Court documents from each case claim XSET has refused to pay the former team members their alleged share as first reported by Dot Esports.

The Valorant Champions 2022 bundle raised more than $16 million before the tournament concluded. Half of the profits from the cosmetic is split among the 16 teams that qualified for the event.

XSET allegedly owes former Valorant players Champions money

The cases for all five plaintiffs were filed on August 16. Court documents for the case include contracts signed by the players and coach which explicitly detail the revenue split for the tournament’s cosmetic bundle.

“XSET, Inc. agrees to pay 50% of the proceeds received from Riot Games from all in-game digital item sales as of the above date with the following players/coaches in equal shares allocated,” the document said and then lists the five former XSET Valorant players (including Brendan ‘BcJ’ Jensen) and the head coach.

xset valorant
XSET placed top six at Valorant Champions 2022.
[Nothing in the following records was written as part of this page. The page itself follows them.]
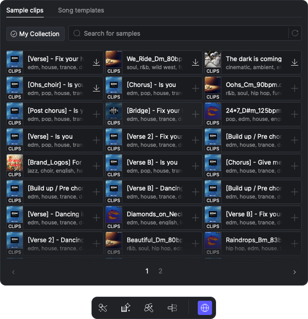Download the We_Ride_Dm_80bpm clip
Screen dimensions: 308x319
tap(196, 62)
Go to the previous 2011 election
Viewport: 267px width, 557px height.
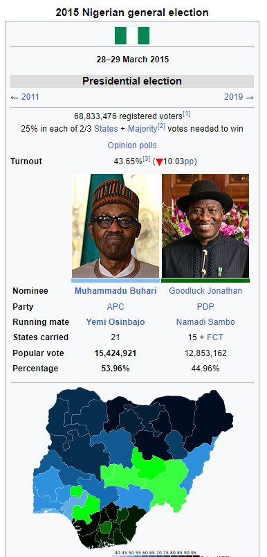[x=30, y=96]
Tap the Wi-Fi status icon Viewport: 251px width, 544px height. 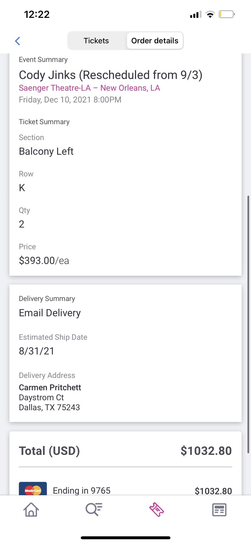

The document also says the payment will be made within 14 days of receiving the money from Riot Games.

Documents in the cases also lay out the former XSET member’s attempts to follow the arbitration agreement they signed with the organization to deal with the matter. They allege that XSET is refusing to honor the agreement by rejecting an issue from the Judicial Arbitration and Mediation Services to pay a $2,000 non-refundable filing fee.

The case documents also include a copy of the player’s contract with the organization which includes a section about arbitration that says, “XSET shall be responsible for all fees associated with the arbitrator’s fee, including associated travel expenses of the arbitrator, the rental of a room to hold the arbitration hearing and similar costs.”

XSET Valorant coach at VCT masters answering questions from media
XSET at VCT Masters Copenhagen.

The former XSET members are looking for the court to order XSET to arbitrate the dispute over the revenue share and for XSET to pay for the agreed administrative fees and the costs to do so, as stated in their contracts.

XSET gave Dexerto a statement about for this article following its publishing.

“Unfortunately, no one reached out to us for a comment before publishing an article. Esports has faced significant challenges during the last year, and continues to find its footing as an integral part of the world sports scene. XSET has constantly sought to be a voice for change and growth in the space. It is a sad reality that contract disputes are part of professional sports. Needless to say, we totally disagree with what was written in the complaint, and we look forward to proving that the contracts were not amended, as is now claimed,” the statement said.

“At XSET, we get up every day and work hard to support our players as they pursue their dreams in gaming. Every penny generated by XSET in esports has been reinvested back into gamers and into the future of esports, and we look forward to continuing to help them generate the money they deserve for their grind. Despite any bumps in the road along the way, we are as excited as ever about gaming’s continued evolution.”

XSET exited the VCT circuit after Riot Games chose not to partner with the organization for the VCT Americas league. The organization has since scaled back its esports operation. Its former COO Marco Mereu has created his own esports company, M80, and signed some of XSET’s former teams.

XSET now only has a few esports teams signed to its brand, including an NBA 2K squad and a women’s Valorant team.